-- start of Page excerpt --

The volume of questions that this column elicits from its readers continues to amaze me. There is no doubt that this column connects with people all over the world who are seeking a new kind of spirituality that combines truth with empowerment. Sadly enough, these letters suggest that this searching, growing process is not welcomed by most institutional church leaders. It appears to threaten their sense of security and certainty. It does and they should welcome it. Is it not incredible to embrace the fact that the church so often appears to be the enemy of those who seek to develop their own spiritual dimensions?

In every area of life, growth requires the ability to question, to doubt, and to look at issues from a new perspective. So any attempt to suppress questions is the enemy of growth. Whenever the claim is made by any church that infallibility is its possession, or that its sacred scriptures are the source of the inerrant word of God, or that any church is the true church or any religious system possesses the only way to God, this is a manifestation of the presence of idolatry. That is also the source of the threat that they feel.

-- end of Page excerpt --
-- start of Exercise data --

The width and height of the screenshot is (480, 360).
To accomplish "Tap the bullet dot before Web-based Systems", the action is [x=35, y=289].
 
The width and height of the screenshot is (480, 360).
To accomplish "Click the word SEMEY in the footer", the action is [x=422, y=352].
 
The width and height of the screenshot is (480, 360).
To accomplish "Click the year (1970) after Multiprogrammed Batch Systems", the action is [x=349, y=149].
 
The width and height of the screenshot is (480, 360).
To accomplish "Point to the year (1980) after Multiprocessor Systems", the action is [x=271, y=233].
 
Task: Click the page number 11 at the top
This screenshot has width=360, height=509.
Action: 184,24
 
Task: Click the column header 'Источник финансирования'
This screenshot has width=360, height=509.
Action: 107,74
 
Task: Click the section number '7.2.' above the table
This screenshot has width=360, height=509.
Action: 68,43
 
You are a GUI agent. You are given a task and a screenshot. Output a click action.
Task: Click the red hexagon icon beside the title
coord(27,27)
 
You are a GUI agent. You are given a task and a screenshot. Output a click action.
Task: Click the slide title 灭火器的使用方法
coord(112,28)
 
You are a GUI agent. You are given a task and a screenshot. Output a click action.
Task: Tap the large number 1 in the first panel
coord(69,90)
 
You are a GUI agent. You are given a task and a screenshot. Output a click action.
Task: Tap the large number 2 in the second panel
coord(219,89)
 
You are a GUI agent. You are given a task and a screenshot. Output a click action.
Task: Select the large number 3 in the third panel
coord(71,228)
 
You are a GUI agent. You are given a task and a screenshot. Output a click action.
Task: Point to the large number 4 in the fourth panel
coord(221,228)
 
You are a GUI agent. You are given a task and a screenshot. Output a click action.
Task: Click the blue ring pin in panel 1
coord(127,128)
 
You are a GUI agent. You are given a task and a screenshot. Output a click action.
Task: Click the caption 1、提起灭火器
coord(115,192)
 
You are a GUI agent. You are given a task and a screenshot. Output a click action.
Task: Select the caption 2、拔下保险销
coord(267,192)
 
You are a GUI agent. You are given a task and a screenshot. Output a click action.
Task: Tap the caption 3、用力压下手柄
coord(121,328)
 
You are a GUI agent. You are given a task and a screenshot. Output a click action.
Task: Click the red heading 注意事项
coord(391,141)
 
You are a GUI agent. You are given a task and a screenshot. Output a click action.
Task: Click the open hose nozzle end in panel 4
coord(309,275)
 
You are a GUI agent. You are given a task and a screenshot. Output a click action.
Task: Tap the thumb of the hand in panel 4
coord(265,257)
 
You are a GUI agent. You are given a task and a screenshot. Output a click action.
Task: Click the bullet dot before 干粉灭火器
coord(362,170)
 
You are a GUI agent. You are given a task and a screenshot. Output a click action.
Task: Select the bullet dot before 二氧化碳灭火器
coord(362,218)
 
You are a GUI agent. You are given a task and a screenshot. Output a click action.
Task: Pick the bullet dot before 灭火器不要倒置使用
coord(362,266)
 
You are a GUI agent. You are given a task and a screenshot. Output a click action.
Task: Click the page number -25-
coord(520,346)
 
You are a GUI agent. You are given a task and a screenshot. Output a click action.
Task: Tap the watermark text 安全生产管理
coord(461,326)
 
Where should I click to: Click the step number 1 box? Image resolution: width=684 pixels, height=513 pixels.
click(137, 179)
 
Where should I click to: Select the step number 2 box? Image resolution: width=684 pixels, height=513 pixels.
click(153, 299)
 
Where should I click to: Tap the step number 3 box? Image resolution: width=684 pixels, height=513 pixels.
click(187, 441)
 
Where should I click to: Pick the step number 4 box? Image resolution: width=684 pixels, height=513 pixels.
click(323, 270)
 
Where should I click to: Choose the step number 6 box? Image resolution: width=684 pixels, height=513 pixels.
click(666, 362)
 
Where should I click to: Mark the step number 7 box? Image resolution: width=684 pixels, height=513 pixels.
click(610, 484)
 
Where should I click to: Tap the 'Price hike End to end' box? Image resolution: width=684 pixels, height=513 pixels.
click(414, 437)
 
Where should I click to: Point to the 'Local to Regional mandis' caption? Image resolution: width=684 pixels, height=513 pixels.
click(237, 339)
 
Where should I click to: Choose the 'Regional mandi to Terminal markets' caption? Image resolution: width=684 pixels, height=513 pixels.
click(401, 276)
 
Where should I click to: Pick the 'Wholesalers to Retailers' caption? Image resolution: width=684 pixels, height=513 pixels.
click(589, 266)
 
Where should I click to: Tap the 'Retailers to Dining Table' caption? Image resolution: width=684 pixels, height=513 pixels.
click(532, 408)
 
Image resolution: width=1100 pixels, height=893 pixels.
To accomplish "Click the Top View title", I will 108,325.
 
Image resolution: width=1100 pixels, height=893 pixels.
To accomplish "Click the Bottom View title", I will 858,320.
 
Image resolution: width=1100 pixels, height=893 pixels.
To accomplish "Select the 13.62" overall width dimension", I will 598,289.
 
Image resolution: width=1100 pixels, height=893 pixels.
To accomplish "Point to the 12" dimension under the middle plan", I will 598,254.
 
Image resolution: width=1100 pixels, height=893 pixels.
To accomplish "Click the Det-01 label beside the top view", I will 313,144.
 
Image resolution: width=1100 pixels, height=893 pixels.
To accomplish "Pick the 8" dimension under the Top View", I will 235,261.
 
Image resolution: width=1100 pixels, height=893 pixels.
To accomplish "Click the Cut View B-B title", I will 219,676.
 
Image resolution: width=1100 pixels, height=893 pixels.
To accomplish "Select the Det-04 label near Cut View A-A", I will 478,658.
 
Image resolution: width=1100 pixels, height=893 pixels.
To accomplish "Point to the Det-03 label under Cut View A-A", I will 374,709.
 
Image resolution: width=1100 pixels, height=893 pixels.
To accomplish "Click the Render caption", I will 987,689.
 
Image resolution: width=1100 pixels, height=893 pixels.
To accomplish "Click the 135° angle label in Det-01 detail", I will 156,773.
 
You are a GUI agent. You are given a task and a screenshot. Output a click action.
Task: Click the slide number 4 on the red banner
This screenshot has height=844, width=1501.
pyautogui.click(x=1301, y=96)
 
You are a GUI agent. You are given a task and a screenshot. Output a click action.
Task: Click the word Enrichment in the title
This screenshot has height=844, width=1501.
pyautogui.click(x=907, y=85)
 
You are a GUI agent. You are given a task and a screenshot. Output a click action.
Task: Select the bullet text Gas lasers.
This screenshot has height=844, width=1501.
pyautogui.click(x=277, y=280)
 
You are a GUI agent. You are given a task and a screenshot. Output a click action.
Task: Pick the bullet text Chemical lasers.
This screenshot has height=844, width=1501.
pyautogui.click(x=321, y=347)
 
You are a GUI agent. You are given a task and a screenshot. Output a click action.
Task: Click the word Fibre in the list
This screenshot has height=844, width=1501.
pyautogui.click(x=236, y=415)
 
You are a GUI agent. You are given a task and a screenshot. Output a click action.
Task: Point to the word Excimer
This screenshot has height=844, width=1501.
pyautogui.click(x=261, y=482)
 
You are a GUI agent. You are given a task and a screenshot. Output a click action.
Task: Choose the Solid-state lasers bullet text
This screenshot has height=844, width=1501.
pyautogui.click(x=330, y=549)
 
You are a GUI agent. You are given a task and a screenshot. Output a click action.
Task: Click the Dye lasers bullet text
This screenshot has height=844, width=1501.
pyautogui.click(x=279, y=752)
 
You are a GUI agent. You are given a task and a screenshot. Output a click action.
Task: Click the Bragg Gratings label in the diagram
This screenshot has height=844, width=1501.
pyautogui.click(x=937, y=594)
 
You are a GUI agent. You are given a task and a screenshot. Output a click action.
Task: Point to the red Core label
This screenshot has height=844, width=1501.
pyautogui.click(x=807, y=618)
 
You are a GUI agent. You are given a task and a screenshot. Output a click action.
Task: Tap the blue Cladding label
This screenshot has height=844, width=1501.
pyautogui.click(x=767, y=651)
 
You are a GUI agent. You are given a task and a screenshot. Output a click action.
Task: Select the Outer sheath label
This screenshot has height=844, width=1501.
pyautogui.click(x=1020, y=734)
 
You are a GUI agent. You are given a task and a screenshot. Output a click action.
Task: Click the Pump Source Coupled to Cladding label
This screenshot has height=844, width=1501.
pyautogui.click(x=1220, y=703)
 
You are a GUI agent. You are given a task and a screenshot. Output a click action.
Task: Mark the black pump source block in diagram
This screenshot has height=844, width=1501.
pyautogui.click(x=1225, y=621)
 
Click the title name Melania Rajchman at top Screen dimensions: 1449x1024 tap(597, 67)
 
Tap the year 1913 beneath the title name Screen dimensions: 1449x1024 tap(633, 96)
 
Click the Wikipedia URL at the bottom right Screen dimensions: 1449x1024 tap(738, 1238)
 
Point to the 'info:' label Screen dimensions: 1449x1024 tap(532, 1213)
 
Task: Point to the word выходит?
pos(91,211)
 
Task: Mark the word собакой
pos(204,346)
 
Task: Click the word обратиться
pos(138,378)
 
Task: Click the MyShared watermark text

-- end of Exercise data --

Required tasks:
(1) Can you extract, word for word, everything in the passage on church and spiritual growth from "In every area" down to "that they feel."?
(2) Could you lay out everything from the start of the records down to the line containing "coord(112,28)", that line included, as a numbered list with blank lines left out?
The passage on church and spiritual growth and the records have nothing to do with each other.

Solutions per task:
(1)
In every area of life, growth requires the ability to question, to doubt, and to look at issues from a new perspective. So any attempt to suppress questions is the enemy of growth. Whenever the claim is made by any church that infallibility is its possession, or that its sacred scriptures are the source of the inerrant word of God, or that any church is the true church or any religious system possesses the only way to God, this is a manifestation of the presence of idolatry. That is also the source of the threat that they feel.

(2)
1. The width and height of the screenshot is (480, 360).
2. To accomplish "Tap the bullet dot before Web-based Systems", the action is [x=35, y=289].
3. The width and height of the screenshot is (480, 360).
4. To accomplish "Click the word SEMEY in the footer", the action is [x=422, y=352].
5. The width and height of the screenshot is (480, 360).
6. To accomplish "Click the year (1970) after Multiprogrammed Batch Systems", the action is [x=349, y=149].
7. The width and height of the screenshot is (480, 360).
8. To accomplish "Point to the year (1980) after Multiprocessor Systems", the action is [x=271, y=233].
9. Task: Click the page number 11 at the top
10. This screenshot has width=360, height=509.
11. Action: 184,24
12. Task: Click the column header 'Источник финансирования'
13. This screenshot has width=360, height=509.
14. Action: 107,74
15. Task: Click the section number '7.2.' above the table
16. This screenshot has width=360, height=509.
17. Action: 68,43
18. You are a GUI agent. You are given a task and a screenshot. Output a click action.
19. Task: Click the red hexagon icon beside the title
20. coord(27,27)
21. You are a GUI agent. You are given a task and a screenshot. Output a click action.
22. Task: Click the slide title 灭火器的使用方法
23. coord(112,28)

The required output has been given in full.